The firm, which boasts a turnover of more than £20m, has created six new electrical apprenticeships and filled the positions within hours of advertising them.

The apprenticeships will run for four years and have been awarded to teenagers from Blackpool and Manchester, who will join Ameon’s 150-strong site staff working on major construction projects across the North West.

Robin Lawson, managing director, said: We’ve been offering engineering training courses, leading to an engineering degree for several years and now have a number of qualified graduate engineers in our senior management team.

“However, more recently, we’ve found schools reluctant to explain the benefits of workplace degree study to students, yet they are considerable, not least that during the four year course, trainees earn competitive salaries, amass no student debt and hit the ground running once they’ve gained their degree.

“In essence, they have a distinct advantage over university graduates of similar age, because they qualify already earning salaries, and have four years commercial experience to boot.

“I think schools operate a ‘one size fits all’ policy when it comes to higher education and it seems that all children are encouraged to go on to university, which seems crazy in the face of viable study and training options in industry.”

Ameon plans to continue with its annual programme of trade and degree-based training schemes, which means annual employment opportunities in the North West for the region’s young people.

Mr Lawson added: “As a company, we’re working extremely hard to achieve growth, against the trend in construction, which is currently a very tough and highly competitive industry sector.
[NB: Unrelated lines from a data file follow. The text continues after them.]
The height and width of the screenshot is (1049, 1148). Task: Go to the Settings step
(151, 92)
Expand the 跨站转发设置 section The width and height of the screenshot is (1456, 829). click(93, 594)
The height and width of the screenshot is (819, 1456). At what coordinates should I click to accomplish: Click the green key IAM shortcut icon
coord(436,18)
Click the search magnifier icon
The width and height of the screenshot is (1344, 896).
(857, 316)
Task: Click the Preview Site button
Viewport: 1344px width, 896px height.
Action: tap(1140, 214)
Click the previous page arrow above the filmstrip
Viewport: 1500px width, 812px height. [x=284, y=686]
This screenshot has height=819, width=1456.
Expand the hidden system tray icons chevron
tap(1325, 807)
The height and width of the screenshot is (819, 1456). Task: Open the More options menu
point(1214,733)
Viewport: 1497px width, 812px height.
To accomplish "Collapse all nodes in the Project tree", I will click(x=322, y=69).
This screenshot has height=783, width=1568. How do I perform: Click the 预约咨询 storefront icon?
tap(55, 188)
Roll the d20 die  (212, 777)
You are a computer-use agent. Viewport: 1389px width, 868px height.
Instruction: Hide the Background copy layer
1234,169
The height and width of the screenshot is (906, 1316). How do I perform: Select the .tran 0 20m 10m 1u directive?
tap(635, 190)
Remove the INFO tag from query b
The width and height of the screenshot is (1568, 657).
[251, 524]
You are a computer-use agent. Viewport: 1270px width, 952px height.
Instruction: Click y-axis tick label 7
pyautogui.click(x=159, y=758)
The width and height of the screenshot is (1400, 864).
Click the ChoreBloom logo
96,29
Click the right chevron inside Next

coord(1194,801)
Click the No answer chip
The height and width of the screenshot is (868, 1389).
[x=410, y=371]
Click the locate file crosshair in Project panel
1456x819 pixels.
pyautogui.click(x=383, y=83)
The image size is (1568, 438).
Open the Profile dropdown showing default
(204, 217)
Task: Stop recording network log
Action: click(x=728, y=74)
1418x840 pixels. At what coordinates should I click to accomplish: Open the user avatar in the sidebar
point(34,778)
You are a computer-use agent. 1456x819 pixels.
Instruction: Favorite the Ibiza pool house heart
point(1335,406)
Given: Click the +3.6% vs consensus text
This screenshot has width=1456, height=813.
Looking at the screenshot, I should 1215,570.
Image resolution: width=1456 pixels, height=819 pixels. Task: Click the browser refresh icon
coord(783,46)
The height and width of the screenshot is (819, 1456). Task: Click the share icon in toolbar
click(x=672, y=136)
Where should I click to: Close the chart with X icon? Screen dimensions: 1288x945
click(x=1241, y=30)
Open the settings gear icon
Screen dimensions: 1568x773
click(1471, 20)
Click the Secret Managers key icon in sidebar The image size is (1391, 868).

We’re committed to the ongoing development of employment opportunities in established trades and the more specialist fields of renewable technologies, where we are one of the industry’s leading providers.

“As a result of our growth, which is a consequence of hard-earned contract gains, our workforce has expanded, and because of this, the potential for apprentices joining us is exceptional. We’re certainly not complacent about the future, but committed to investment in young people.”